Vichai Srivaddhanaprabha cultiva uma imagem de sobriedade e recato. Era presidente do clube, sim, mas nomeou o filho Aiyawatt como vice-presidente e era nele que delegava as entrevistas quando tal se impunha.

Entregou, de resto, a gestão do clube à diretora-executiva Susan Whelan e ao diretor de futebol Jon Rudkin, e só intervinha quando se tratava de decisões realmente importantes. Interveio, por exemplo, em 2015, durante a caminhada para o título, quando Jamie Vardy estava renitente em renovar contrato.

Convidou-o para um chá numa sala exclusiva do estádio e convenceu-o a ficar.

Apesar de fugir dos holofotes, Vichai era um homem presente para os adeptos do Leicester. Costumava ver os jogos da equipa em casa, chegando sempre de helicóptero: tinha uma casa em Londres, uma propriedade com cavalos em Berkshiere e viajava pelo ar para perder menos tempo.

O facto de ter cavalos em Berkshiere, de resto, não é um pormenor.

Além de colecionar de imagens de Buda, Vichai Srivaddhanaprabha era também um amante de cavalos, e de praticar polo. Chegou a ser visto algumas vezes, aliás, a jogar com elementos da família real britânica.

Também liderou a federação de polo da Tailândia e adquiriu um clube em Inglaterra, o King Foxes, que venceu alguns dos torneios mais importantes da modalidade no mundo.

Mais recentemente, em 2017, adquiriu o Leuven, da segunda divisão belga.

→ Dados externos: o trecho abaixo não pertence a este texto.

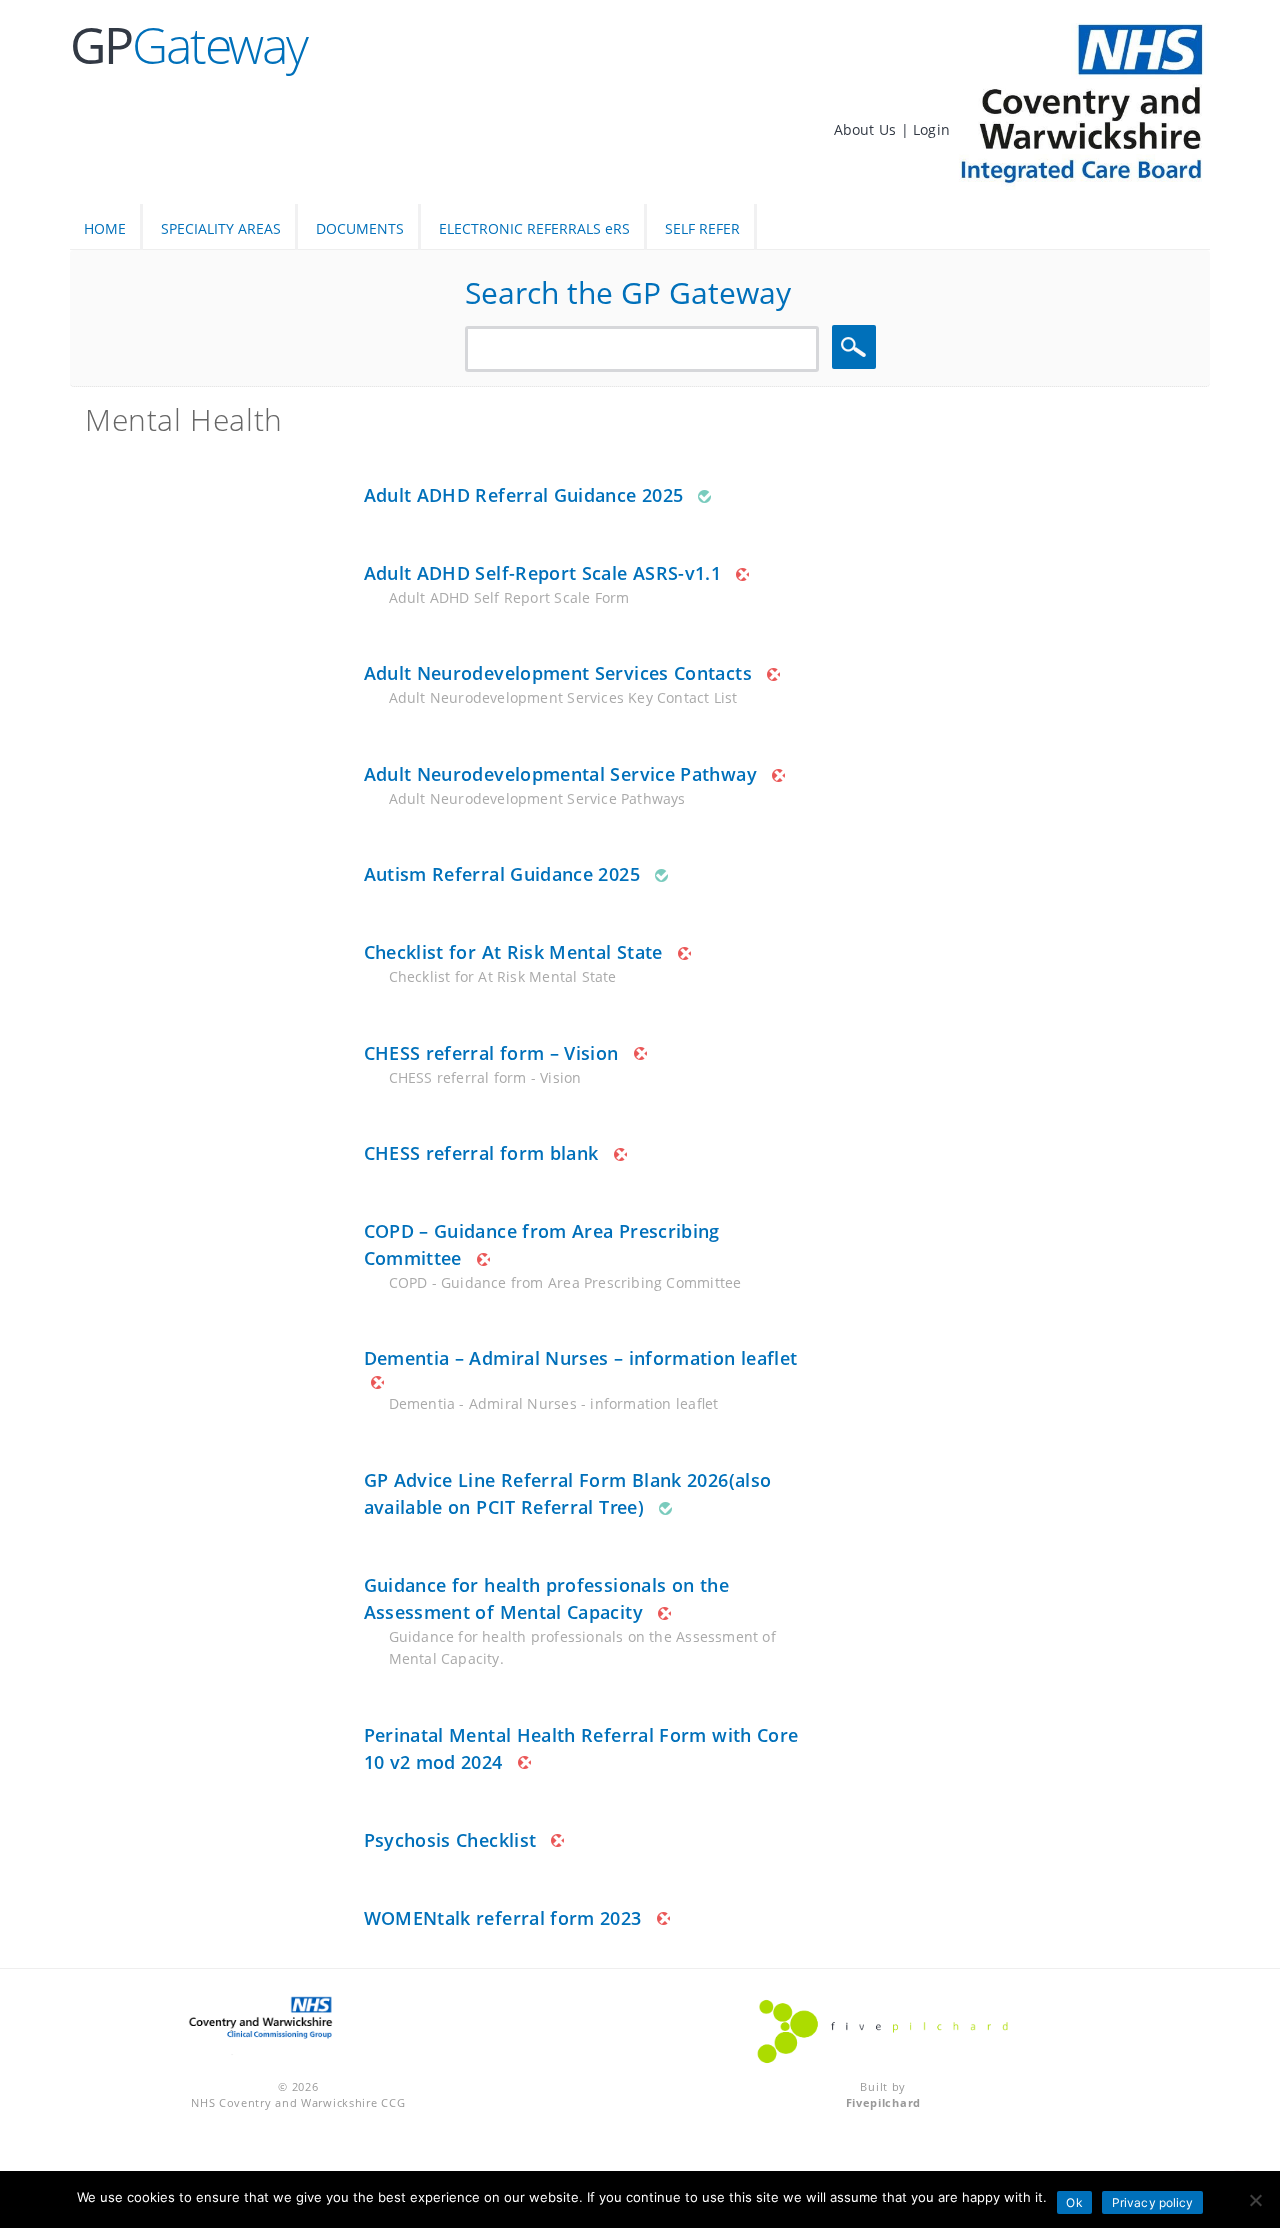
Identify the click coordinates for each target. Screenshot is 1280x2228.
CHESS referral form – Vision (491, 1053)
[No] (1255, 2200)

O Leicester, no entanto, era a sua grande paixão e convém sublinhar que Vichai Srivaddhanaprabha era um homem presente na vida dos adeptos, e da própria cidade.

Doou 2,2 milhões de euros para a construção de um novo hospital pediátrico, ofereceu 1,2 milhões de euros para renovar o departamento de medicina da universidade local e deu 100 mil euros para preservar os restos mortais do rei Ricardo III, que ficaram depositados em Leicester.

Também oferecia frequentemente cachorros quentes, cerveja e donuts aos adeptos antes dos jogos e no dia do 60º aniversário sorteou 60 bilhetes de época. Quando o clube foi campeão, não olhou a meios e ofereceu um BMW i8 azul a todos os jogadores do plantel.

Dizem que era um dono de um clube diferente de todos os outros: modesto, discreto, generoso. Entrou na vida de Leicester para mudar o curso da equipa, e da própria cidade.

Por isso a morte dele é tão chorada.